RESULTS: The test micellar astaxanthin reached a Cmax of 7.21 µg/ml after 3.67 h compared to only 3.86 µg/ml after 8.5 h for the reference native astaxanthin.
CONCLUSIONS: Micellar formulation of astaxanthin is capable of producing a high concentration of astaxanthin in plasma in a shorter time, thereby expected to provide faster potential therapeutic efficacy.
摘要:
目的:虾青素是一种天然存在的类胡萝卜素,具有高抗氧化性能,但它是一种非常亲脂性的化合物,口服生物利用度低。本研究旨在比较基于胶束增溶技术的新型虾青素制剂的药代动力学参数,NovaSOL®400-mg胶囊(测试产品),和虾青素400毫克胶囊(参考产品),在对健康男性成人单次口服剂量给药后。

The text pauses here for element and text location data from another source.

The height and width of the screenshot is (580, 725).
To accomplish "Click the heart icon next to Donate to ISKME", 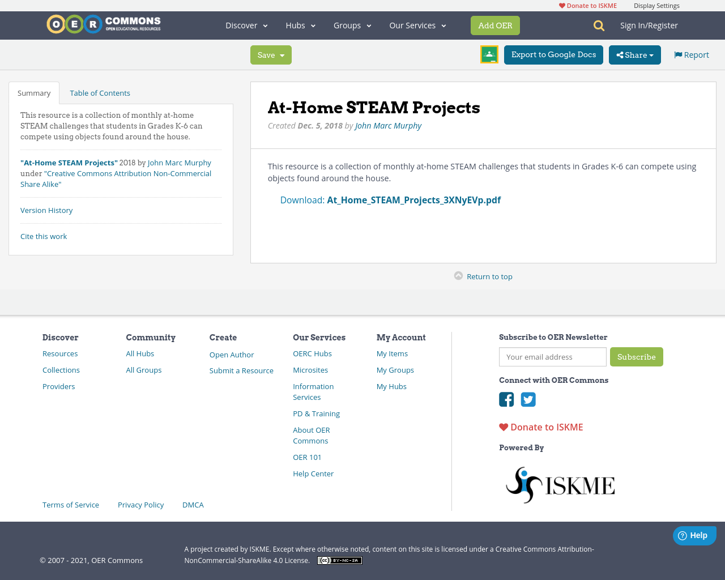I will coord(503,427).
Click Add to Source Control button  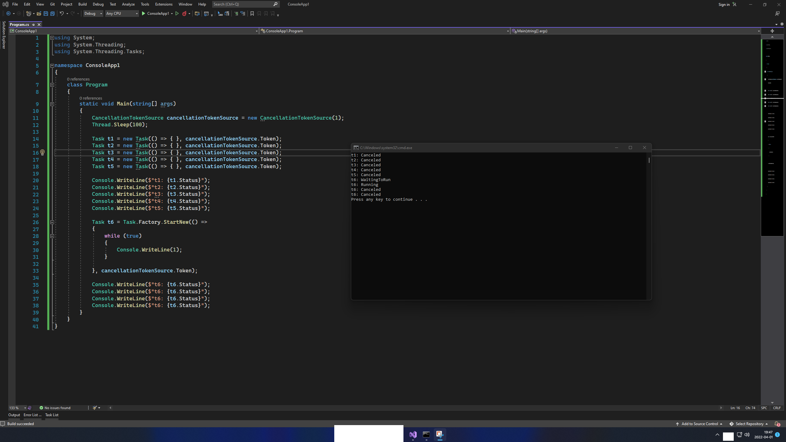[x=699, y=424]
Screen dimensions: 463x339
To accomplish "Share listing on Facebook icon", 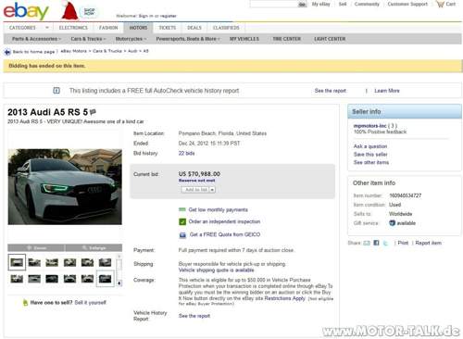I will [x=376, y=243].
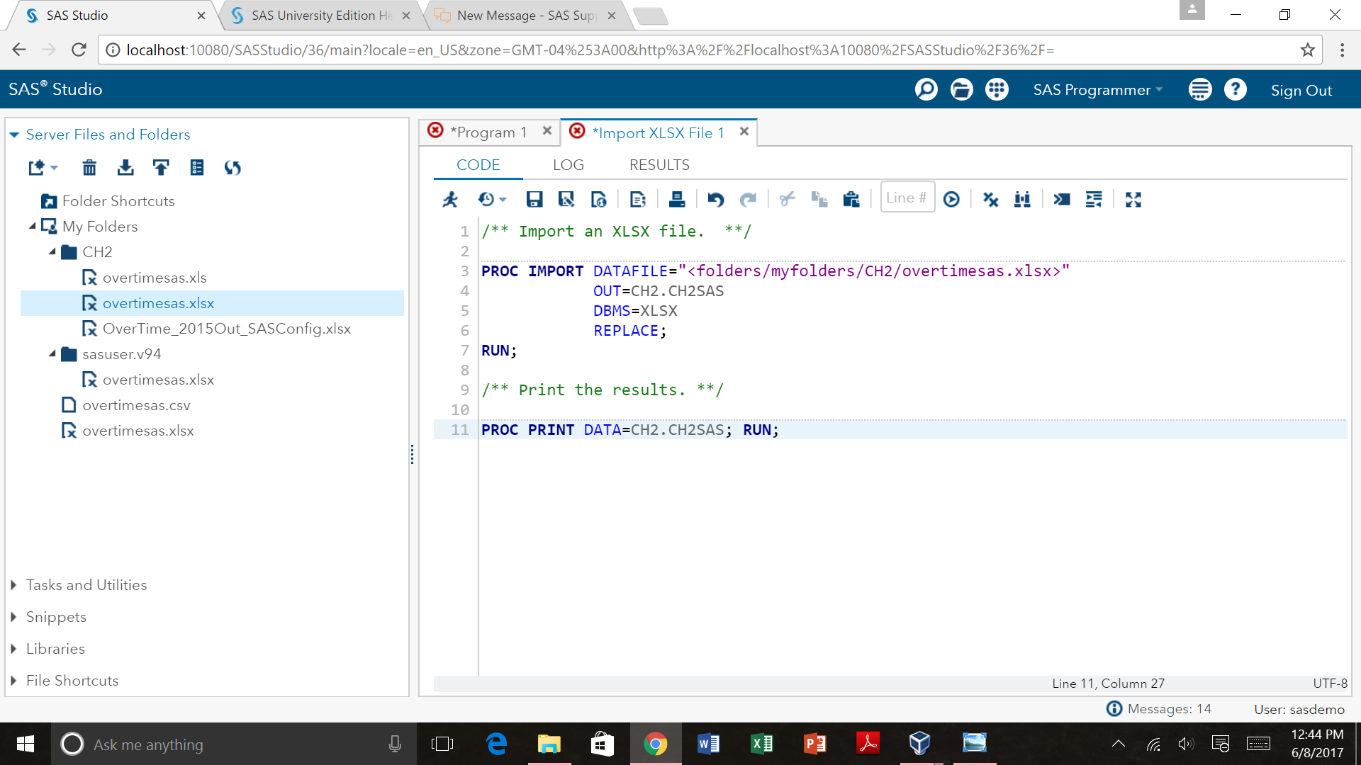Click the Refresh icon in files toolbar
Screen dimensions: 1361x765
(233, 168)
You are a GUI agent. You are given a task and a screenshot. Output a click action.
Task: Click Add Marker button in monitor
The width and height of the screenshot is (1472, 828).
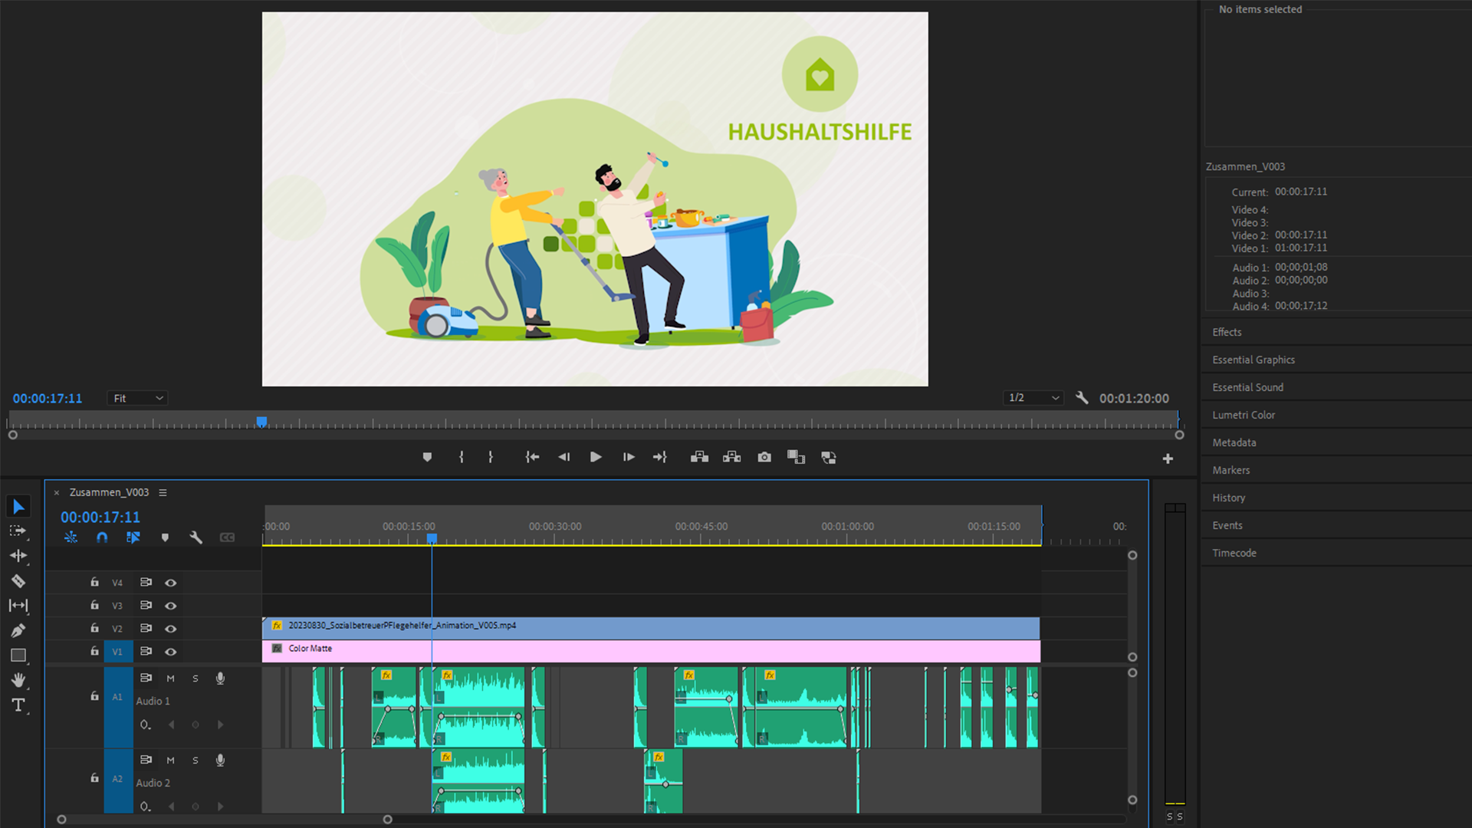427,457
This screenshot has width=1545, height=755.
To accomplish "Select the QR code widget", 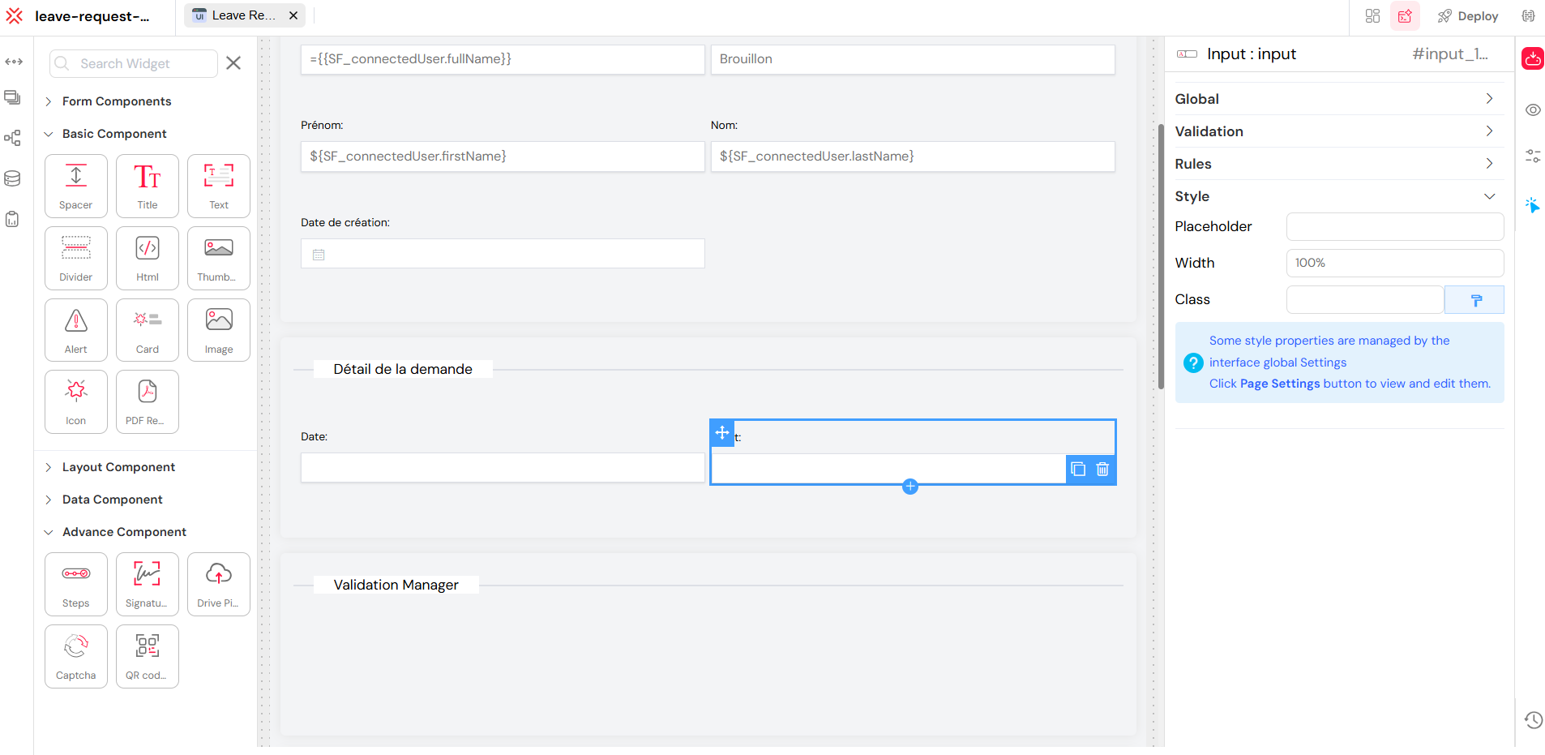I will [147, 656].
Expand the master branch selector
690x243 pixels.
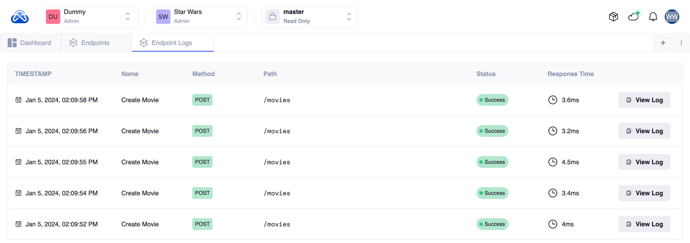click(348, 17)
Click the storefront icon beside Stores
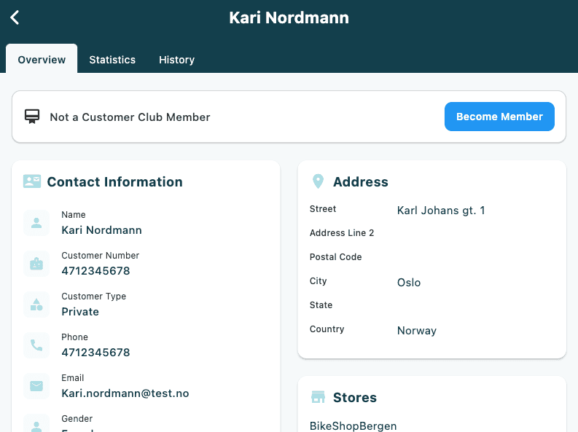578x432 pixels. click(318, 397)
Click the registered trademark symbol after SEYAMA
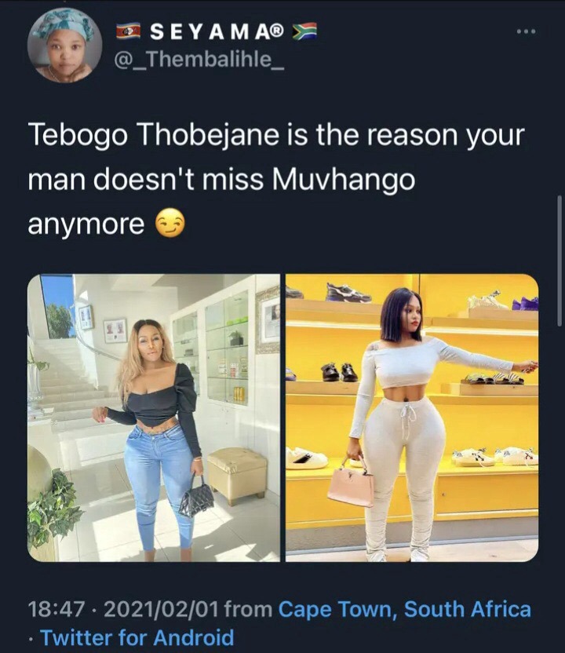 tap(277, 30)
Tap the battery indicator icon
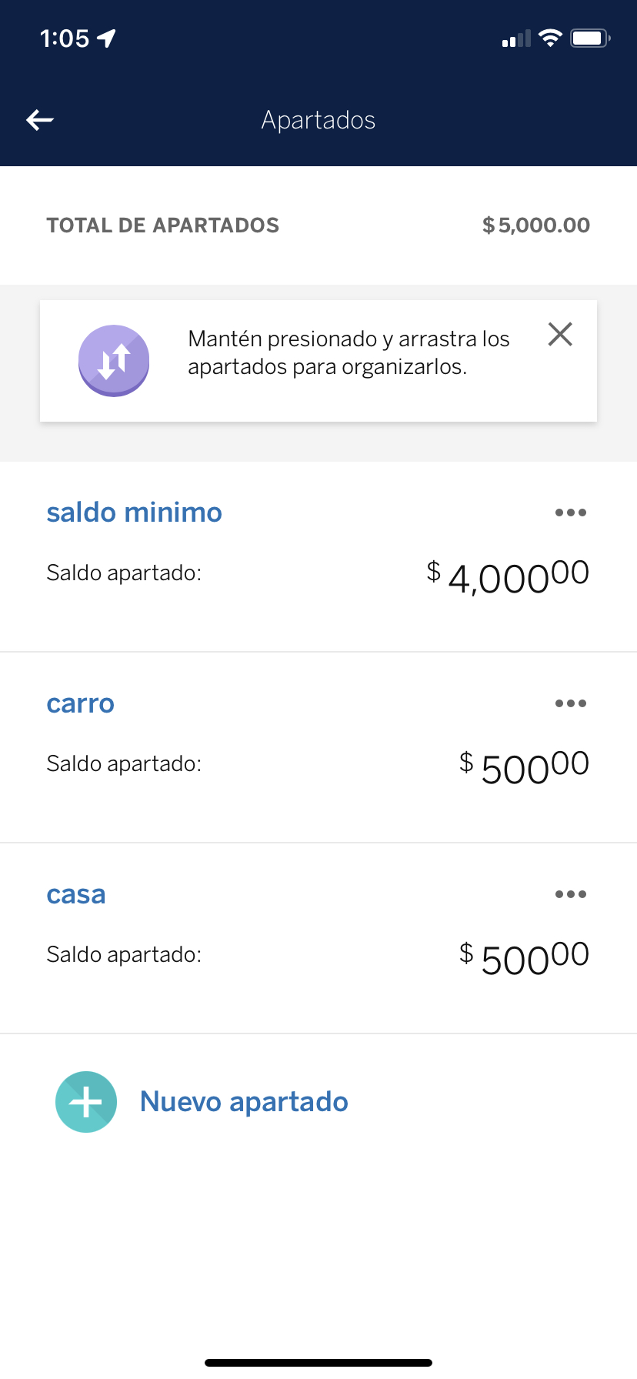The height and width of the screenshot is (1379, 637). click(589, 38)
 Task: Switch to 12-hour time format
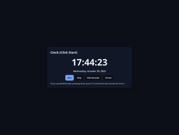click(x=108, y=78)
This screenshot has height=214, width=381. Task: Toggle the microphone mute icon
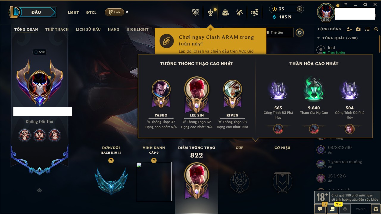point(345,209)
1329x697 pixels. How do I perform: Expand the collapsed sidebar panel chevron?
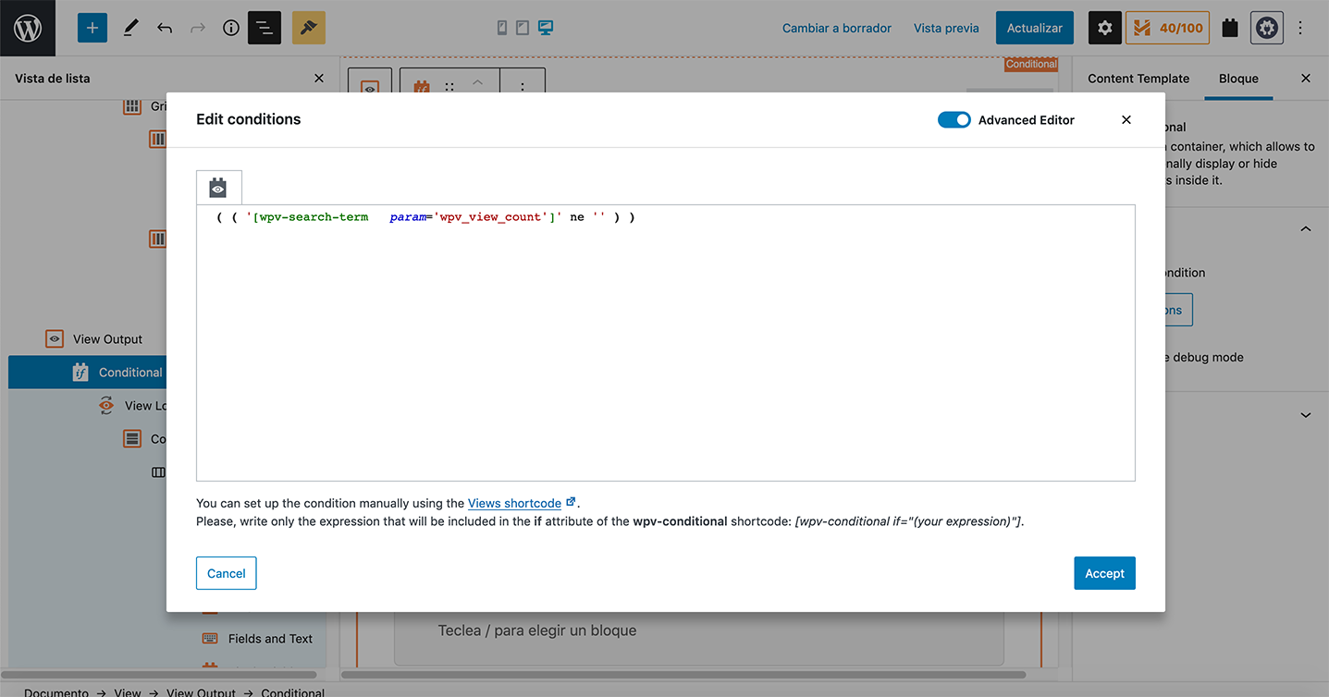click(1305, 415)
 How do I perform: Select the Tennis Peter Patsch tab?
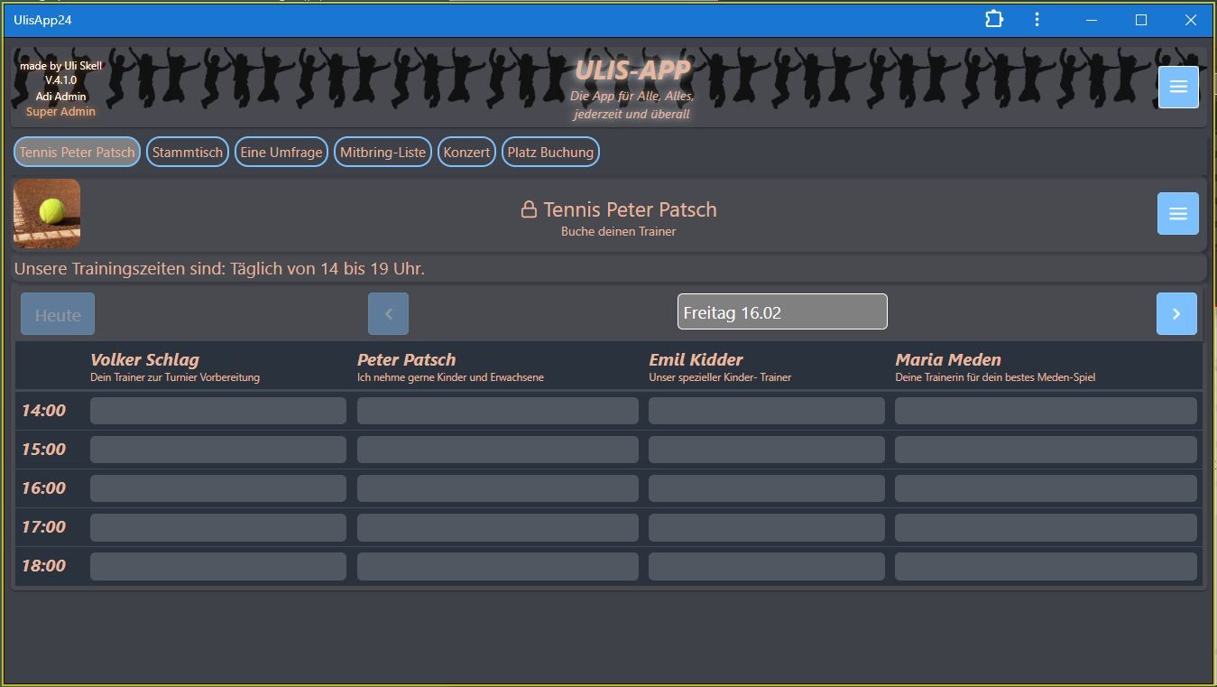[77, 152]
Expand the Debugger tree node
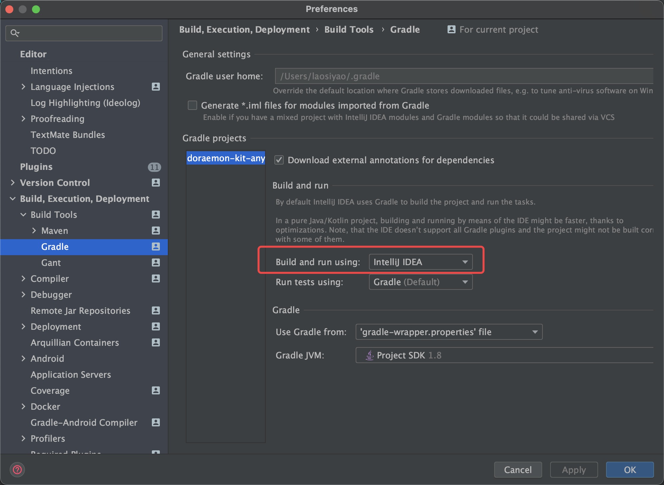Image resolution: width=664 pixels, height=485 pixels. tap(23, 294)
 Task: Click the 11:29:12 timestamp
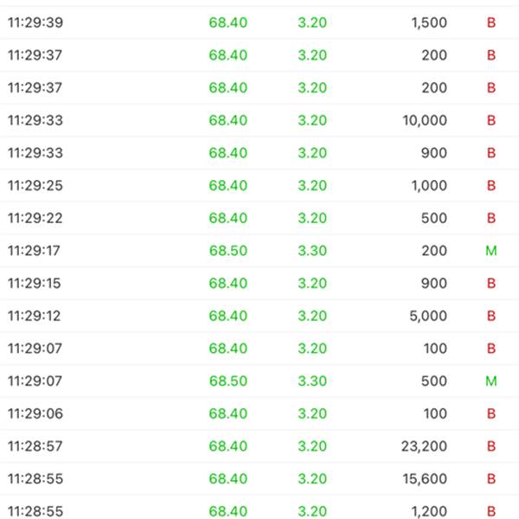[35, 316]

方法:根据交叉设计,将测试虾青素和参考虾青素的单次口服剂量(400mg相当于8mg虾青素)与240mL水一起给予12名志愿者,分两个阶段,其间有1周的冲洗期。在最初的12小时内,每小时收集血液样本,然后在给药后24.0、48.0和72.0小时。将血浆的等分试样离心,并将澄清的上清液注射到高效液相色谱-二极管阵列检测(HPLC-DAD)系统中。构建了虾青素的血浆浓度与时间的关系曲线,和主要的药代动力学参数,最大浓度(Cmax),从给药时间(0)到时间(t)[AUC0-t]或无穷大∞的浓度时间曲线下面积,[AUC0-∞],计算半衰期(T1/2)和达到Cmax的时间(Tmax)。
结果:测试胶束虾青素在3.67h后达到的Cmax为7.21µg/ml,而参考天然虾青素在8.5h后仅为3.86µg/ml。
结论:虾青素的胶束制剂能够在较短的时间内在血浆中产生高浓度的虾青素,从而预期提供更快的潜在治疗功效。
方法:根据交叉设计,将测试虾青素和参考虾青素的单次口服剂量(400mg相当于8mg虾青素)与240mL水一起给予12名志愿者,分两个阶段,其间有1周的冲洗期。在最初的12小时内,每小时收集血液样本,然后在给药后24.0、48.0和72.0小时。将血浆的等分试样离心,并将澄清的上清液注射到高效液相色谱-二极管阵列检测(HPLC-DAD)系统中。构建了虾青素的血浆浓度与时间的关系曲线,和主要的药代动力学参数,最大浓度(Cmax),从给药时间(0)到时间(t)[AUC0-t]或无穷大∞的浓度时间曲线下面积,[AUC0-∞],计算半衰期(T1/2)和达到Cmax的时间(Tmax)。
结果:测试胶束虾青素在3.67h后达到的Cmax为7.21µg/ml,而参考天然虾青素在8.5h后仅为3.86µg/ml。
结论:虾青素的胶束制剂能够在较短的时间内在血浆中产生高浓度的虾青素,从而预期提供更快的潜在治疗功效。